** DATA SUPPLIED **

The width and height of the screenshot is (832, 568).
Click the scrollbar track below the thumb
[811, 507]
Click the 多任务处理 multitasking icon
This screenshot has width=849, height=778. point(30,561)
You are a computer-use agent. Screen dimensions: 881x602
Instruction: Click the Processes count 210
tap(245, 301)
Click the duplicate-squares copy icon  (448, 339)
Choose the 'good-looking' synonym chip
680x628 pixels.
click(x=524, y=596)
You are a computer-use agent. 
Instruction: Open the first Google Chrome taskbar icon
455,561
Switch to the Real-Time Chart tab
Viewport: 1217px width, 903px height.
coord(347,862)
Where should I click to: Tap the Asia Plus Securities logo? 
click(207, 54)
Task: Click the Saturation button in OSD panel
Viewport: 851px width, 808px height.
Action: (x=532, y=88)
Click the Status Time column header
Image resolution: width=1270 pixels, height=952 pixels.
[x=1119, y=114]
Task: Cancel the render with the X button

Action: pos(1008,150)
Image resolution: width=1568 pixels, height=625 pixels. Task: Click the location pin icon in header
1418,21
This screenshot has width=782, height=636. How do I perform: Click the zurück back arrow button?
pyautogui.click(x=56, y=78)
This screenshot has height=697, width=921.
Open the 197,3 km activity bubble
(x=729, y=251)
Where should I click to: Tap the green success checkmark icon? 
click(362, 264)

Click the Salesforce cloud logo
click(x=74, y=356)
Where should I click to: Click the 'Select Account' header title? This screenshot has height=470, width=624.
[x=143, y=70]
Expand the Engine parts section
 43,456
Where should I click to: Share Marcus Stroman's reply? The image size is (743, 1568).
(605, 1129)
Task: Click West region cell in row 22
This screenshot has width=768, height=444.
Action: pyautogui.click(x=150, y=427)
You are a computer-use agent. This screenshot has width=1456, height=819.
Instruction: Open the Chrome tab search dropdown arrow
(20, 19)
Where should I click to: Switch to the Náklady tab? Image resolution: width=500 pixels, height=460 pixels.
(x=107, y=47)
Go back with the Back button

** WHAT YOU HAVE TO DO **
Rewrite all of the rows above with "computer-use agent" changed to "screen-control agent" and nothing else altered.

** ANSWER TO THE TASK **
The width and height of the screenshot is (832, 568).
Click the scrollbar track below the thumb
[811, 507]
Click the 多任务处理 multitasking icon
This screenshot has width=849, height=778. point(30,561)
You are a screen-control agent. Screen dimensions: 881x602
Instruction: Click the Processes count 210
tap(245, 301)
Click the duplicate-squares copy icon  (448, 339)
Choose the 'good-looking' synonym chip
680x628 pixels.
click(x=524, y=596)
You are a screen-control agent. 
Instruction: Open the first Google Chrome taskbar icon
455,561
Switch to the Real-Time Chart tab
Viewport: 1217px width, 903px height.
coord(347,862)
Where should I click to: Tap the Asia Plus Securities logo? 
click(207, 54)
Task: Click the Saturation button in OSD panel
Viewport: 851px width, 808px height.
Action: (x=532, y=88)
Click the Status Time column header
Image resolution: width=1270 pixels, height=952 pixels.
[x=1119, y=114]
Task: Cancel the render with the X button

Action: pos(1008,150)
Image resolution: width=1568 pixels, height=625 pixels. Task: Click the location pin icon in header
1418,21
This screenshot has width=782, height=636. How do I perform: Click the zurück back arrow button?
pyautogui.click(x=56, y=78)
This screenshot has height=697, width=921.
Open the 197,3 km activity bubble
(x=729, y=251)
Where should I click to: Tap the green success checkmark icon? 
click(362, 264)

Click the Salesforce cloud logo
click(x=74, y=356)
Where should I click to: Click the 'Select Account' header title? This screenshot has height=470, width=624.
[x=143, y=70]
Expand the Engine parts section
 43,456
Where should I click to: Share Marcus Stroman's reply? The image size is (743, 1568).
(605, 1129)
Task: Click West region cell in row 22
This screenshot has width=768, height=444.
Action: pyautogui.click(x=150, y=427)
You are a screen-control agent. This screenshot has width=1456, height=819.
Instruction: Open the Chrome tab search dropdown arrow
(20, 19)
Where should I click to: Switch to the Náklady tab? Image resolution: width=500 pixels, height=460 pixels.
(x=107, y=47)
Go back with the Back button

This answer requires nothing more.